(SELECTED EXTRACT Opens)

Price, for example, in a review of standard coordinates of peak activations found in over 100 fMRI studies published in 2009, identified an intricate web of neural networks, mediating different processes implicated in language comprehension and production. These included the following brain-language mappings: activation of the superior temporal gyri bilaterally for prelexical acoustic analysis and phonemic categorization of auditory stimulus, middle and inferior temporal cortex for meaningful speech, left angular gyrus and pars orbitalis in for semantic retrieval, superior temporal sulci bilaterally for sentence comprehension, and inferior frontal areas, posterior planum temporale, and ventral supramarginal gyrus for incomprehensible sentences (e.g., as a measure of plausibility). Speech production was found to activate additional neural networks, including left middle frontal cortex for word retrieval, independently of articulation; left anterior insula for articulatory planning, left putamen, presupplementary motor area, supplementary motor area, and motor cortex for overt speech initiation and execution; and anterior cingulate and bilateral head of caudate nuclei for response suppression during monitoring of speech output. Such data have clearly stimulated a need to create new models of the neuroanatomy of language, with greater neural and psycholinguistic specificity. Ideally, such models would spell out the specific links between formal operations associated with certain language functions, as well as the dynamic spatial and temporal neuronal pathways mediating them.
Conclusion: Results from neuroimaging, lesion studies, and studies of language in the aging brain provide compelling converging evidence for the concept of neural multifunctionality, a concept that has both theoretical and practical/clinical implications—theoretical with regard to models of brain-language relations and practical with regard to rehabilitation of persons with cognitive deficits as a consequence of brain damage.
The question remains, of course, of how a neurally multifunctional language system might work. Borrowing from recent developments in the memory literature, which emerged, in part, to account for apparent overlaps between the neural substrates mediating “what” and “how” memory functions, we propose to adopt a component process framework to language processing.

(SELECTED EXTRACT Closes)
(SOURCE DATA Opens)

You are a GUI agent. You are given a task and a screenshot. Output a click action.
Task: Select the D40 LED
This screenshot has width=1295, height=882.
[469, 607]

(SOURCE DATA Closes)

ACTIVITY A → In the passage above on the neuroanatomy of language, which brain areas are reported to be active for overt speech initiation and execution?
ACTIVITY B → Extend the passage on the neuroanatomy of language beyond its last sentence.

EXERCISE ANSWER A →
- Left putamen
- Presupplementary motor area
- Supplementary motor area
- Motor cortex

EXERCISE ANSWER B →
Under such a framework, linguistic information would be processed through a neural system of component processes, in which region-specific neural configurations contribute to multiple cognitive tasks simultaneously. The component interactions are conceived as “process-specific alliances.” These alliances are small brain regions temporarily recruited to accomplish a cognitive task, given specific task demands. Each component in the alliance has a specific function, and they combine together to give rise to a complex operation. These small neural “groups” disintegrate once task demands are met and are thus distinct from larger-scale networks, whose connectivity continues to be observed at rest. The links among the components in the stable larger-scale networks can affect which alliances are formed, but they do not directly determine them. This approach is aligned with our view of neural multifunctionality of language, whose operations rest on the interaction of “neural cohorts” sub serving multiple functions in cognitive, emotional, motor, and perceptual domains.
The neural multifunctionality approach we propose here will allow the re-evaluation of current concepts of recovery from aphasia, focusing on the dynamic development of new neural support systems in the aphasic brain in service of new functions. We propose that this multifunctionality operates in a multidirectional and reciprocal fashion, such that neural networks engaged in language recovery mutually interact with neural supports of non-linguistic functions so as to give rise to new functional neuroanatomies (i.e., newly established or newly reinforced neural networks) in the neurologically compromised brain.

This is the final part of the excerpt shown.